Giannini 350 GP4: l’evoluzione della specie

Con il motore anteriore e la trazione integrale offre quattro posti ed è più adatta alle condizioni difficili.

Ammettiamolo, difficilmente si poteva pensare ad una supercar realizzata sulla base della Fiat 500, almeno a livello estetico, ma la Giannini è riuscita nell’impresa, dopo tutto per anni ha costruito varianti “arricchite” delle auto del Lingotto.

Così, per il suo centenario recentemente ha presentato la 350 GP, una vera e propria sportiva da condurre in pista per esplorarne il potenziale che, sotto le spoglie della mitica 500, nasconde un motore centrale da ben 350 CV in posizione centrale, ha due posti secchi, proprio come le supercar, e come queste è già un oggetto di culto.

Bene, se pensavate che l’avventura odierna di Giannini si fosse esaurita con questo modello realizzato in serie limitata ecco che sempre con il contributo fondamentale della GRAM di Torino il Brand romano sta realizzando un’altra creazione altrettanto affascinante.
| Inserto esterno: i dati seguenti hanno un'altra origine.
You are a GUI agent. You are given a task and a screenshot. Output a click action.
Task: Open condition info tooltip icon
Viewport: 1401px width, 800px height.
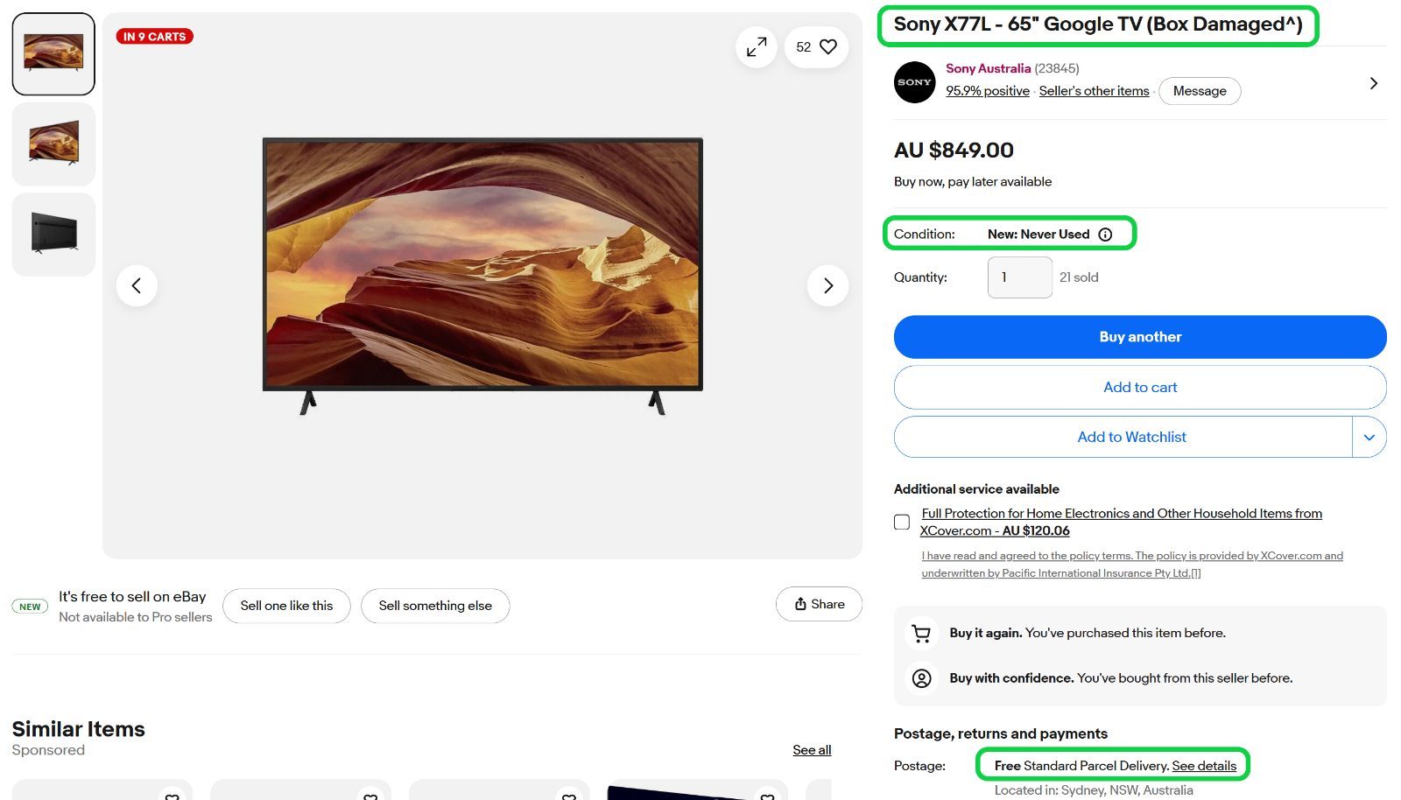[1105, 235]
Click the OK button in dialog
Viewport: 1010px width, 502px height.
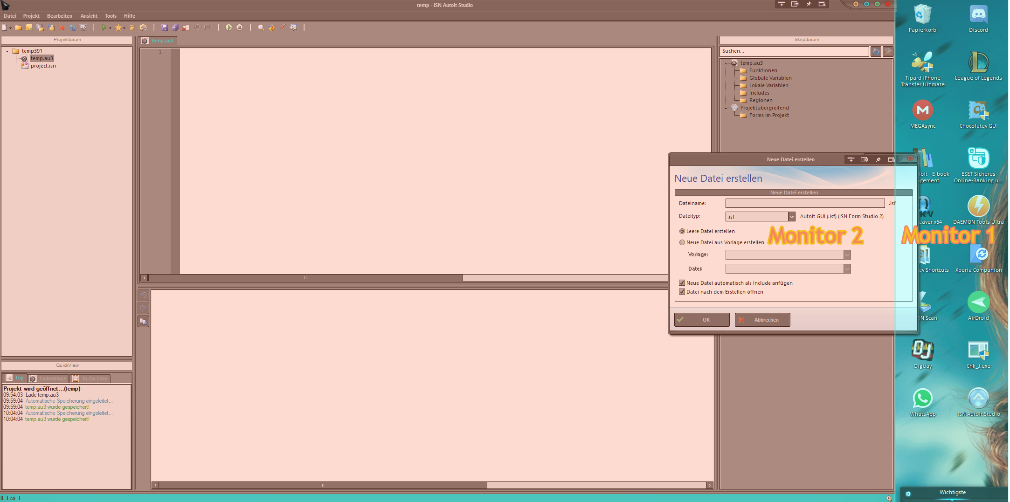coord(702,320)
Si tratta della 350 GP4, che esteticamente può ricordare e molto la 350 GP, ma in realtà si differenzia in maniera sostanziale da quest’ultima. Intanto il motore è montato in posizione anteriore e poi la trazione è integrale, un modo per ottenere due risultati: più spazio interno, con i due posti posteriori ed una capacità di affrontare con più risolutezza i fondi difficili.

Per il momento è ancora in fase di prototipo ma presto potrebbe diventare realtà ed entrare anch’essa in produzione, certo è ancora presto per conoscerne il prezzo ma è chiaro che come sportiva d’eccezione richiederà un esborso corposo.

Insomma, il marchio Giannini dopo anni d’assenza sta tornando a nuova gloria per la gioia degli appassionati che sono sempre felici di accogliere l’arrivo di auto particolari, originali e dal carattere unico.